I've just finished listening to the audio version of Hannah Kent's Burial Rites read by Morven Christie . This is the one put out by Bolinda Audio.
I've never listened to an audio book before, so this is a new experience for me. As luck would have it, this was a perfect one to start with. Great book by Hannah Kent, and an excellent rendition of the text by reader, Morven Christie. It felt as if she had fallen in love with the book, and with good reason. The story, based on the life and death of the last woman to be executed in Iceland (in 1829) for her involvement in the murder of two men, was meticulously researched over years, and the depth of the research is felt throughout as something that is as close to an actual experience as a story can provide. It is through this that the deepest questions of human existence are addressed, leaving the indelible trace that tells you that a book has just changed the way you think and feel about the story of your own life.
Hannah Kent spent time in Iceland as she wrote, and developed relationships with the country and the people there. It all comes through, the sense that the author has incorporated the setting and the culture into her body and translated it into a language that strangers to this beautiful country can understand. The audio added to the experience because it enabled me to hear the Icelandic words, which added to the atmosphere. I felt I had travelled there - to that country, time, and season.

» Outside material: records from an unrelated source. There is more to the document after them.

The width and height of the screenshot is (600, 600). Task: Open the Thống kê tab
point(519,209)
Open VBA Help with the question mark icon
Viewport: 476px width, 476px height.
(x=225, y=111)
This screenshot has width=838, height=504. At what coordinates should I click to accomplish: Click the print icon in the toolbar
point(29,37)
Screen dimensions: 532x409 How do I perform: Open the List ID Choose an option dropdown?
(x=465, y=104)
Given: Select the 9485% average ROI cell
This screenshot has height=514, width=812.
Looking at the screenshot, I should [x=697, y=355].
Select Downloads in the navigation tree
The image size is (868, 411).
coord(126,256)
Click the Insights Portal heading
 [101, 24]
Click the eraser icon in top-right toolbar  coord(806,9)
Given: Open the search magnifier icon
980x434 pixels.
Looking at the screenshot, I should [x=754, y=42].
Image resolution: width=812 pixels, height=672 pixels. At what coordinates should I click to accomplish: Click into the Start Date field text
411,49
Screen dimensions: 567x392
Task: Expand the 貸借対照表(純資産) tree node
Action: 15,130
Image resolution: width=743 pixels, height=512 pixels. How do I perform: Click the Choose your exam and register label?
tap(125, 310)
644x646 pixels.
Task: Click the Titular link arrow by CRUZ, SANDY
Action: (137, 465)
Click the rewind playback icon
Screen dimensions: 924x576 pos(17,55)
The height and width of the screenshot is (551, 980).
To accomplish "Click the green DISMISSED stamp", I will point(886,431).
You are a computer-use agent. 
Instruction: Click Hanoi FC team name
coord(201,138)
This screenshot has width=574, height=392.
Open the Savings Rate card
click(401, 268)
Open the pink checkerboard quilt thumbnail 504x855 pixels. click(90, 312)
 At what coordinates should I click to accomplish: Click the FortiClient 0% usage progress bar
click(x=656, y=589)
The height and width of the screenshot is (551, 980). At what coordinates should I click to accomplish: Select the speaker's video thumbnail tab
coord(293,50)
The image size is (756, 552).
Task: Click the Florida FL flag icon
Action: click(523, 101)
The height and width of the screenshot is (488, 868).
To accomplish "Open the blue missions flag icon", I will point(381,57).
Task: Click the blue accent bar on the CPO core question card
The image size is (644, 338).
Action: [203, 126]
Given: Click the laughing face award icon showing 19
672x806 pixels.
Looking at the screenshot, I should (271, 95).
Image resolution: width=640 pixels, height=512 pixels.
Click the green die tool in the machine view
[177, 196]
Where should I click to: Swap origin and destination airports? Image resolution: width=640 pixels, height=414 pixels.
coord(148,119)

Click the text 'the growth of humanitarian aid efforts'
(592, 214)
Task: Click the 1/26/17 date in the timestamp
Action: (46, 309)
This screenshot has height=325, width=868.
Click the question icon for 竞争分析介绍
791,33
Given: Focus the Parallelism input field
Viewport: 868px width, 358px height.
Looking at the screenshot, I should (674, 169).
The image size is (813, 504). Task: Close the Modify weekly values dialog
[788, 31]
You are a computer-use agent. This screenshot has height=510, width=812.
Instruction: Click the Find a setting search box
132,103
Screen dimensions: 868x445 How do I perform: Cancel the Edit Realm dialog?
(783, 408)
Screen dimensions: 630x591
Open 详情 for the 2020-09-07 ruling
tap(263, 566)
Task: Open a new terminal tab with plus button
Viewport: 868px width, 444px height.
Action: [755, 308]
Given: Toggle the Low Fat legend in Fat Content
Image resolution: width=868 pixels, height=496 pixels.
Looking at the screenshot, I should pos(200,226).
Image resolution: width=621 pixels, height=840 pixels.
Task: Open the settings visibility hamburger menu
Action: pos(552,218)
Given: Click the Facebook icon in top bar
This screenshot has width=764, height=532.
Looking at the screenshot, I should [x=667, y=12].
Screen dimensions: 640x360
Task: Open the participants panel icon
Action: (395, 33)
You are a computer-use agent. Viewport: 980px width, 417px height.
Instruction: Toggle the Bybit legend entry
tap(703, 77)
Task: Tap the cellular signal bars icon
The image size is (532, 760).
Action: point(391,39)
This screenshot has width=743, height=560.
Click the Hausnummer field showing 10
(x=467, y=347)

With regard to the book, the telling, I can only say that I came to the conclusion that the story had chosen this writer, and that it had chosen well. There are books you can't put down. This one, I couldn't turn off. I listened in my car, in the driveway, overlooking the lake, on the way to the shops (but a close call with another vehicle cured me of that), and finally in front of the computer. I was in awe of Hannah Kent's writing - what a career she has ahead of her if she can even come close to the beauty and skill of this fine work.